Indeed, so many “don’ts” seem to paint prayer in a completely different light, one different from the kind of light painted by Paul, Silas, and Timothy.  And Joyce Meyer.   The light these folks shine on prayer is that it’s a way to talk with God, to thank Him for all He does, and to talk with Him about other people who affect you.   It’s an active way to battle evil.   It’s a real thing instead of just some church practice.   It’s something we get to do as easily and frequently as breathing.

For further reading:  Romans 1:8, Ephesians 5:20, Philippians 1:3-4, 1 Thessalonians 1:3.

Lord, thank You for prayer.   Hear my prayers, teach me to pray better, and thank You for the blessing You give of other people.

Practical Proverbial, from 1 Thessalonians, 9 January 2018

Paul, Silas and Timothy, To the church of the Thessalonians in God the Father and the Lord Jesus Christ: Grace and peace to you.  1 Thessalonians 1:1.

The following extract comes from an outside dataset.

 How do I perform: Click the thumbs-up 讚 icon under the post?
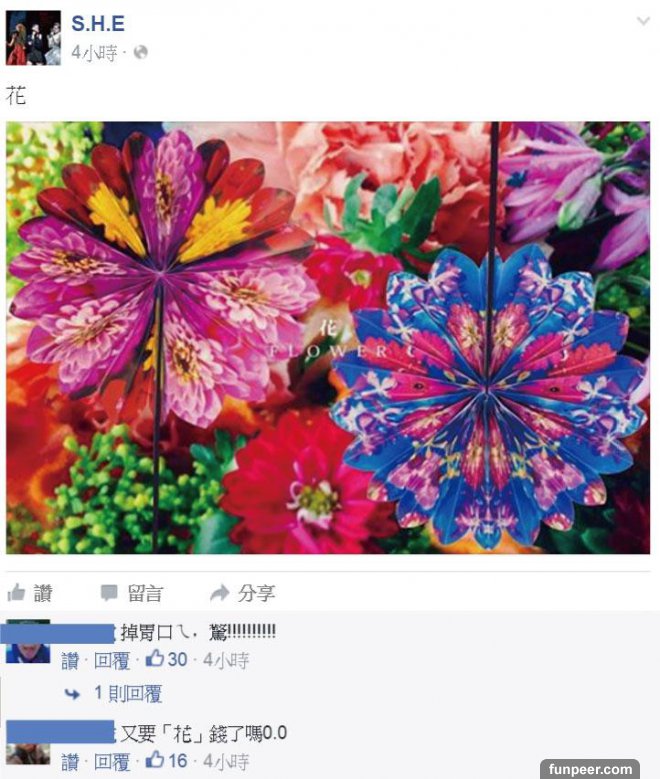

A few more words, please, about the opening to this letter.   Notice that it speaks for three people:   Paul, Silas, and Timothy (as does the opening to 2 Thessalonians).  As mentioned yesterday, all of Paul’s letters open with a flourish, and all of them open by naming (at least) the apostle.  Romans opens with Paul only (as do Ephesians, 1 Timothy, 2 Timothy, and Titus), Paul and Sosthenes open 1 Corinthians, Paul and Timothy in 2 Corinthians (also Philippians, Colossians and Philemon), and Paul and “all the brothers with me” begin Galatians.

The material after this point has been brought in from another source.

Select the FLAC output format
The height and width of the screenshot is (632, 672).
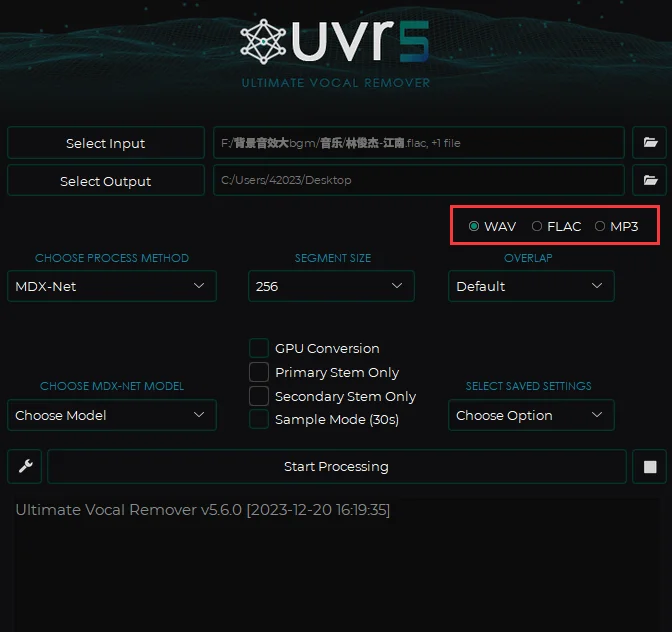(537, 226)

What does this mean?  To me, it speaks of the honesty of a growing movement.   Put yourself back in the First Century Mediterranean world dominated by Rome.  It was a barbaric culture spread across three continents.  Paul wrote many of his letters to churches in modern day Turkey (Corinth, Galatia, Colosse, and Ephesus are there) while Timothy was from that same area.   Philippi and Thessolonica are in Greece (with Thessalonica actually being in Macedonia), and it is believed Philemon was from Colosse.   All these churches grew out of Paul’s missionary efforts that began on the road to Damascas (in modern day Syria).   If you look at a map you see that Paul’s missionary journeys took him north from the Transjordan, around the Mediterranean coast, and even as far west as Rome (where he was eventually martyred).   That’s a distance of hundreds, even thousands, of miles:   all of it by foot, wagon or boat.

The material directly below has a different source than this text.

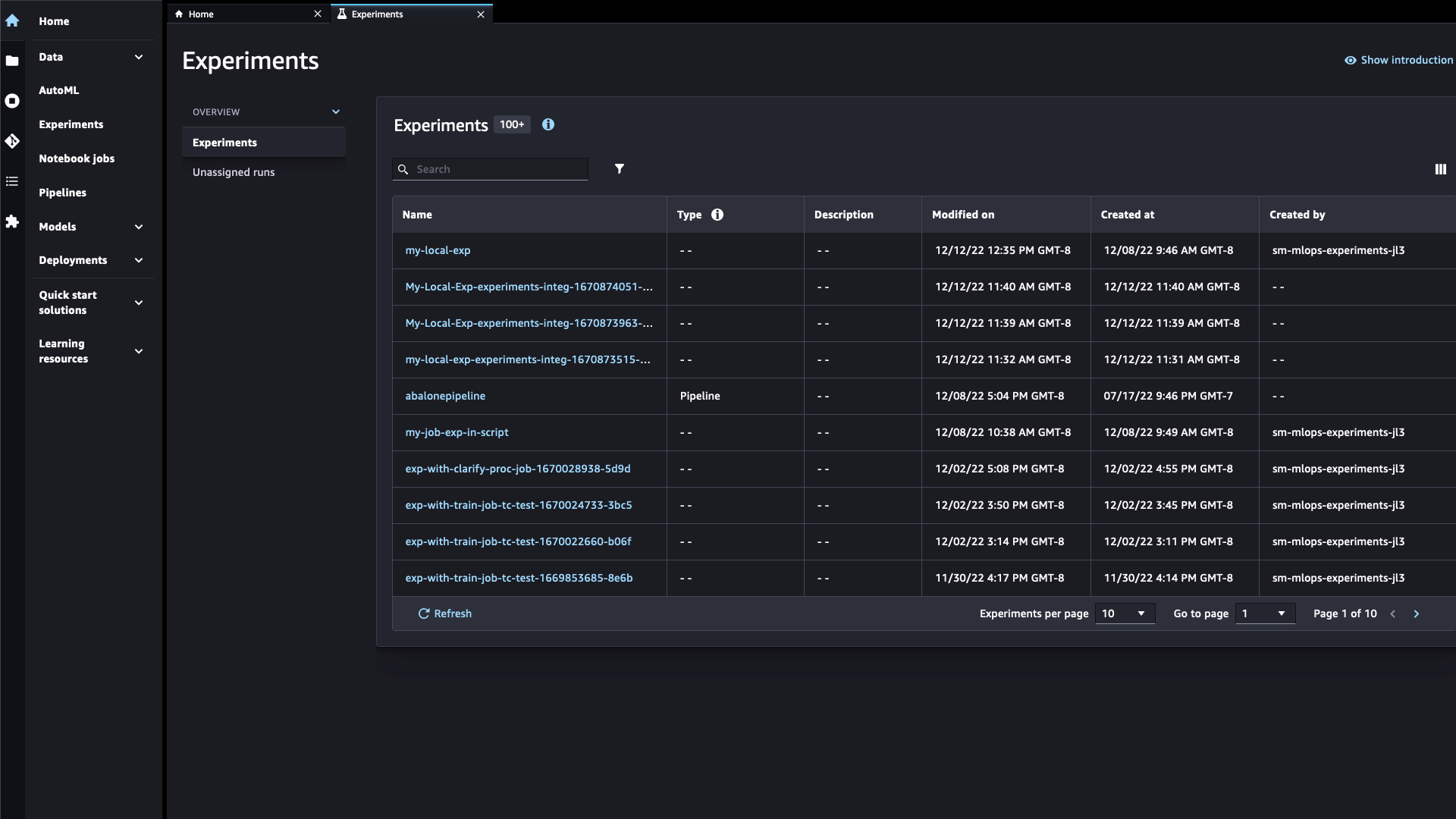Viewport: 1456px width, 819px height.
Task: Click the column display options icon top right
Action: pyautogui.click(x=1440, y=169)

That doesn’t happen without reason.

All along the way, people listened.   Many listened, some rejected, but others believed.   Enough people believed to start churches, formal underground groups of followers committed to this new message of Jesus Christ, Himself only recently crucified.   The movement grew in spite of Roman physical oppression and Jewish ecclesiastical persecution.   It grew across languages, cultures, and boundaries.   Indeed, the three men who wrote just this letter were all from vastly different backgrounds with Paul being Judean, Silas a Greek, and Timothy from what we consider to be Turkey.

Again, that doesn’t happen by chance.   The fact that three men from different countries could come together to evangelize a radical new belief system that preached real non-violence, peace, and love towards enemies speaks volumes.   Even with 24/7 global communications, that rarely happens even today.   Yet that’s what happened in Paul’s day, in Paul’s life.   Before now, maybe you didn’t consider the implications of a simple though eccentric greeting in an obscure letter.   Hopefully after this, you’ll never forget it.

For further reading:  Read the first verses of the first chapters of Romans, 1 Corinthians, 2 Corinthians, Galatians, Ephesians, Philippians, Colossians, 2 Thessalonians, 1 Timothy, 2 Timothy, Titus and Philemon.

Lord, thank You for the spectacular nature of Your church and the diverse leaders who started it.